Re: [boost] GSoC Proposal Preparation For Encoding Awared String

24 Mar 2011

      Hi everyone,

Thank you very much and I appreciate all your feedback! :)

I have talked privately with Chad Nelson and Mathias Gaunard over the
past few days and they have give me a lot of useful suggestions. Based
on the feedbacks and some study into Chad's Unicode library,
Boost.Unicode and Boost.Filesystem, I have come out with some ideas on
what kind of library should I build in this GSoC project.

== Observation ==

Before I go into the concept of the library I'm proposing, I would
like to point out a few observations. Firstly for Chad's code, I
notice that his utf*_t classes have signatures similar to the
following:

class utf8_t   : public specialized_string_t<utf8_t, std::basic_string<char>>
class utf16_t : public specialized_string_t<utf16_t,
std::basic_string<char16_t>>
class utf32_t : public specialized_string_t<utf32_t,
std::basic_string<char32_t>>

where char16_t and char32_t are custom typedef to 16-bit and 32-bit
characters if not in C++0x.

Notice that the classes are all derived from a template called
specialized_string_t that has generic interface that access to the
underlying string. This makes it possible to add Unicode encoding
semantics to any string class that only handle raw bytes by creating
new template instances following the pattern
`specialized_string_t<ClassName, RawStringContainerClass>`.

This pattern actually somewhat similar to the view<> concept mentioned
by Dean Michael Berris in the boost::string discussion.
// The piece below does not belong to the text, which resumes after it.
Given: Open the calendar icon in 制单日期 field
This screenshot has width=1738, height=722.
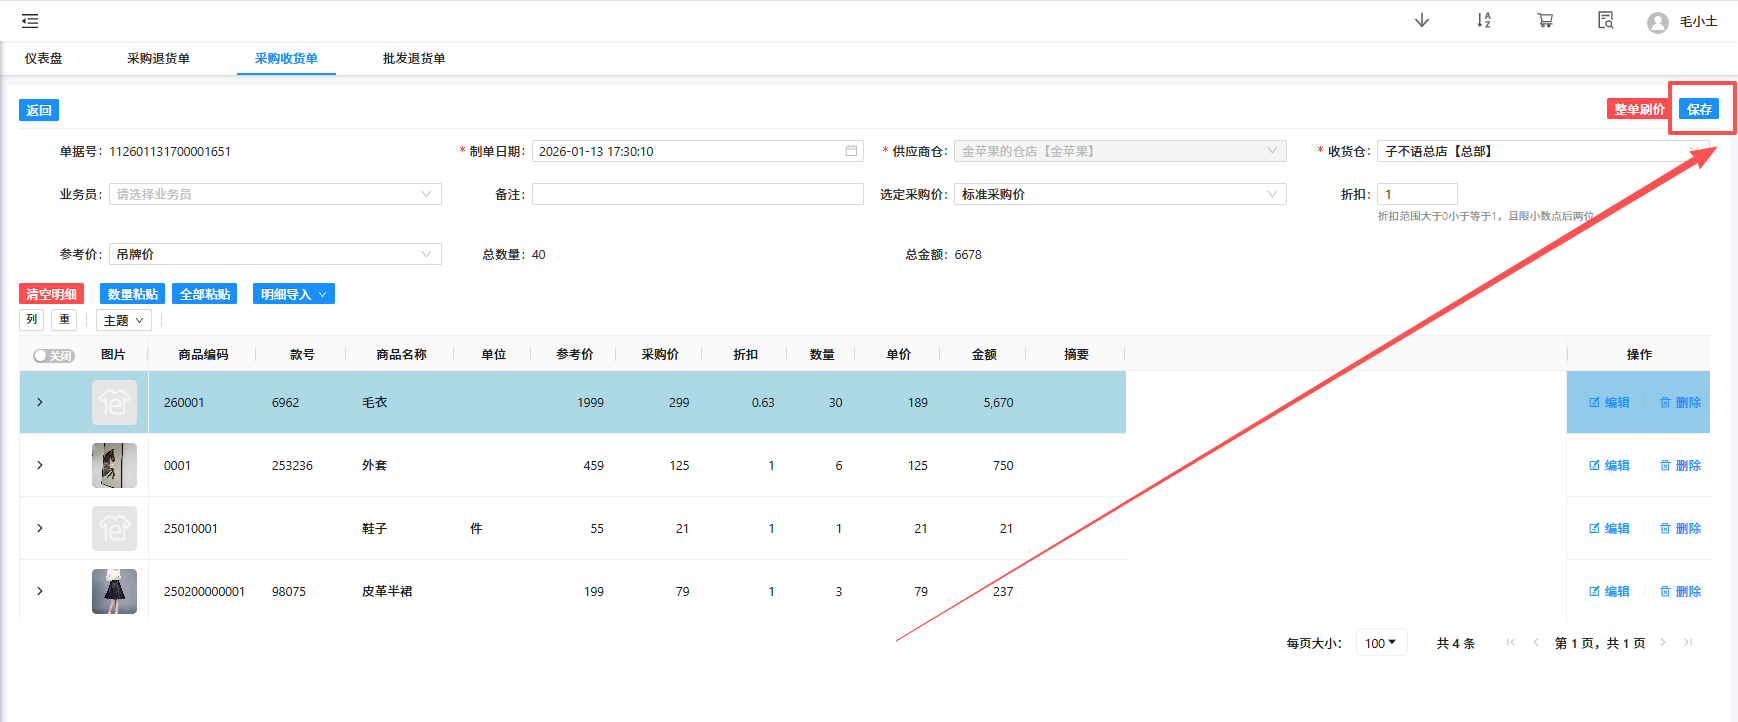Looking at the screenshot, I should [851, 151].
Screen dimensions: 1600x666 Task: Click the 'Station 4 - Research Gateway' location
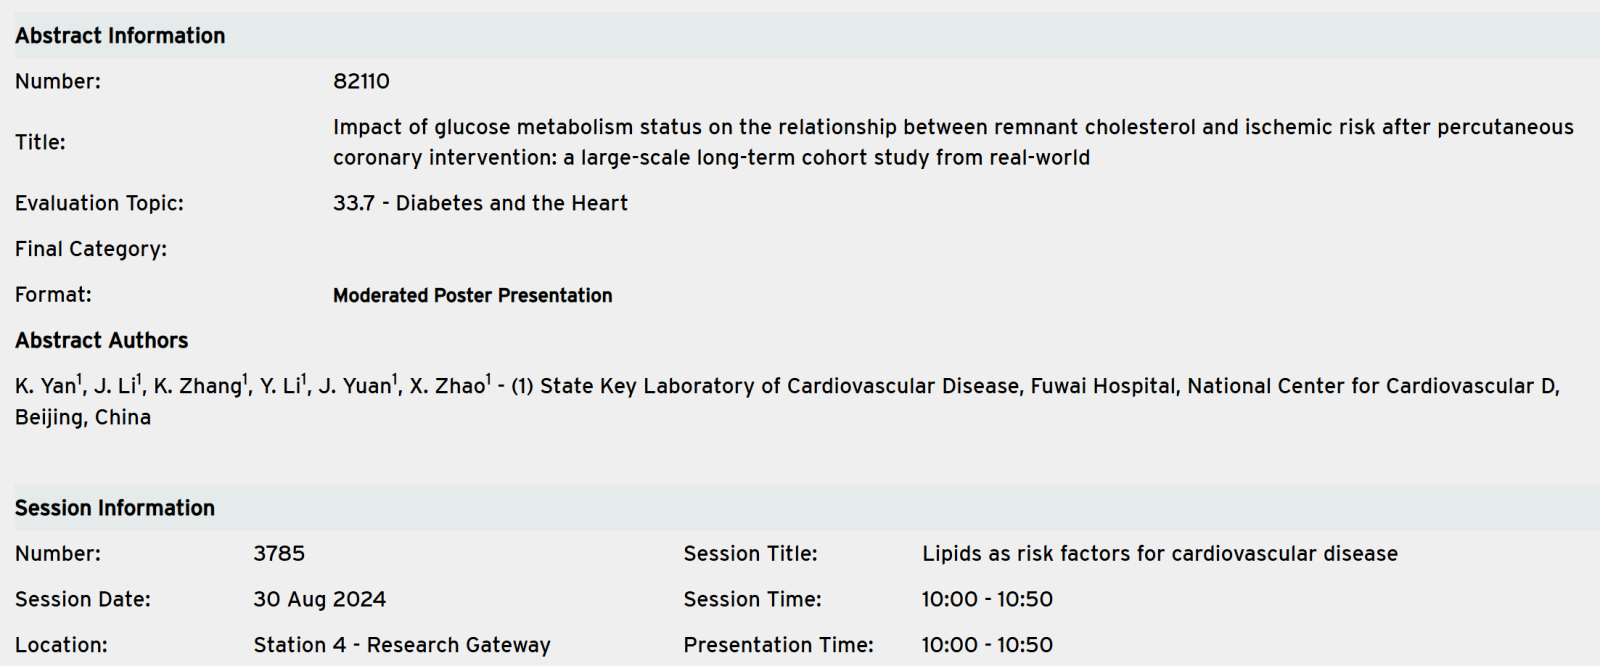coord(401,646)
Dean's view
concept has the signature of `class view<Encoding>` and wraps the
proposed boost::string as it's underlying container. Notice that the
view template can actually be generalized to wrap other strings, such
as std::string, by adding one template parameter to make it `class
view<Encoding, StringT>`.

In the boost::string discussion, it is also generally agreeable that a
string class should really be just a dumb container that store raw
bytes and do not care about the meaning of those bytes. This is also
why even the new proposed boost::string class (now called Boost.Chain)
also do not attempt to add Unicode semantics into it. Instead, the
view<> class is used at one level higher than boost::string to add
encoding semantics to the raw string container.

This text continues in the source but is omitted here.